Due to my own schedule, I haven’t been writing about the various pending motions in the Lago Agrio RICO trial. I’ve got a day job, you know! But I did want to point to Donziger and the LAPs’ motion to strike Judge Guerra’s testimony. I’m not going to give a view about the motion in this post. Instead, I wanted just to point to footnote 4 of the motion, which tries to make some hay out of my FOIA case:
Chevron for years has orchestrated a public relations and lobbying campaign designed to imbue the public consciousness with fear and suspicion regarding Ecuador. See, e.g., DI 1241-2 at 5-8. By casting Ecuador—universally regarded as one of the world’s top retirement havens (see International Living, The World’s Top Retirement Havens in 2013, available at http://internationalliving.com/2012/12/the-worlds-top-retirement-havens-in-2013/# (last visited October 28, 2013)—as a lawless and dangerous cesspool of a country from which witnesses must be secreted at extraordinary expense, Chevron now attempts to reap the fruits of the antipathy it has so deliberately sown.
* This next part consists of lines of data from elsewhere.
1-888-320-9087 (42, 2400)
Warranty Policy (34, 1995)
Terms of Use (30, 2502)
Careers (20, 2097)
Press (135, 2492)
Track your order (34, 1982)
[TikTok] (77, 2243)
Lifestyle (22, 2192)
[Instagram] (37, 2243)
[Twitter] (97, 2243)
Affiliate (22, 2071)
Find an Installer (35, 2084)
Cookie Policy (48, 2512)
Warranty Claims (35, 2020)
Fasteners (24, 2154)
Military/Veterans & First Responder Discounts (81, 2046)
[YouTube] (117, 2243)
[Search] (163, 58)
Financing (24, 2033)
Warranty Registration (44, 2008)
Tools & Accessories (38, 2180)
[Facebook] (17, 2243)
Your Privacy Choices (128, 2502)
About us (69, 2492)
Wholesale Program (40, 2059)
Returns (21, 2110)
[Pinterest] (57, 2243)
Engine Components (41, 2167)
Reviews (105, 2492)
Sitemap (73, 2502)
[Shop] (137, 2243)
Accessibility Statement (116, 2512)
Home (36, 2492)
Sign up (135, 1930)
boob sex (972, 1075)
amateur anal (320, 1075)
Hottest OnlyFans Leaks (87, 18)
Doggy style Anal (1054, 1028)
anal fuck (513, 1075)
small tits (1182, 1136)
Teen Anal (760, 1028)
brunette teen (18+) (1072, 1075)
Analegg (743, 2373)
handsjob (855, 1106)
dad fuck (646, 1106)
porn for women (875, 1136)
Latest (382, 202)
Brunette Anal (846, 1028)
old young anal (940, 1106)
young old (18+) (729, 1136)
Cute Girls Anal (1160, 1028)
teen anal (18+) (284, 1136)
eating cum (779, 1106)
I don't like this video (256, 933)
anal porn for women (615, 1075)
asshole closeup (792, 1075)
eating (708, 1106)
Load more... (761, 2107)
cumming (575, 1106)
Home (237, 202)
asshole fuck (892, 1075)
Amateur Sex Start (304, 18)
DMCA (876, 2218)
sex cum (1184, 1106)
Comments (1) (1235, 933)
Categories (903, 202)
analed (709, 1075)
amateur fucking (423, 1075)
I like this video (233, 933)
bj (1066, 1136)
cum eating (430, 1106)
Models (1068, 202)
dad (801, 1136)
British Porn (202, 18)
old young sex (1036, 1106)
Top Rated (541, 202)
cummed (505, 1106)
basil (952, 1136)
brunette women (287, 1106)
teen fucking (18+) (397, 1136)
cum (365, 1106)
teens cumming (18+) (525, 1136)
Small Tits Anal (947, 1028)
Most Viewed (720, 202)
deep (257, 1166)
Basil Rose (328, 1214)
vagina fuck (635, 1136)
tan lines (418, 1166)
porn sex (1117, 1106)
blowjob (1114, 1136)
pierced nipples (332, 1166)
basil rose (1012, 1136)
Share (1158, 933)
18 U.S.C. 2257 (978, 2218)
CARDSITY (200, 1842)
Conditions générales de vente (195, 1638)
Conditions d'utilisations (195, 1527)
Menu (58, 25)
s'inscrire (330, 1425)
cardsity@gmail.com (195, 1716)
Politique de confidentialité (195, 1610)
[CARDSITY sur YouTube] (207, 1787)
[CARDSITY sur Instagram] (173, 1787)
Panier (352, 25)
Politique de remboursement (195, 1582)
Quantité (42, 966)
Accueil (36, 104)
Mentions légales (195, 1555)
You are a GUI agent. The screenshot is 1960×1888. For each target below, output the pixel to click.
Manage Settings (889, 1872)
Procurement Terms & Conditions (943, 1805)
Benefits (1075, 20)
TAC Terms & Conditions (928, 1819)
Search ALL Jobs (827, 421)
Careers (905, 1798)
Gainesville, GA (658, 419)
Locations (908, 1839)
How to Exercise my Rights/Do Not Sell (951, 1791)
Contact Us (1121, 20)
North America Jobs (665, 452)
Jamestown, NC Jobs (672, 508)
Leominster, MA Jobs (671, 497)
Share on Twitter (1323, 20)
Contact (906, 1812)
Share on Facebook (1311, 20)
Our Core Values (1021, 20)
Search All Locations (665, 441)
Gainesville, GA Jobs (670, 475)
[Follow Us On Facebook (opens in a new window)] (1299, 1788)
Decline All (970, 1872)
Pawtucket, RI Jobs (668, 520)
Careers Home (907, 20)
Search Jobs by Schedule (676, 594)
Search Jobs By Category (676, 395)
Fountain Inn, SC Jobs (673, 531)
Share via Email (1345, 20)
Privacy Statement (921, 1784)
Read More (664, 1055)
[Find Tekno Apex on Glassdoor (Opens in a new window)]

Indeed, emerging evidence suggests that Chevron may have influenced the content of the U.S. State Department Reports on which it now relies as an independent condemnation of Ecuador. See generally https://lettersblogatory.com/foia/. In short, Chevron’s trashing of a sovereign nation with impunity in these proceedings is the culmination of several years of cynical groundwork-laying.
I’m not sure how Ecuador’s status as a retirement haven comes into it, but I am interested to see someone trying to make some use of the first fruits of the FOIA case.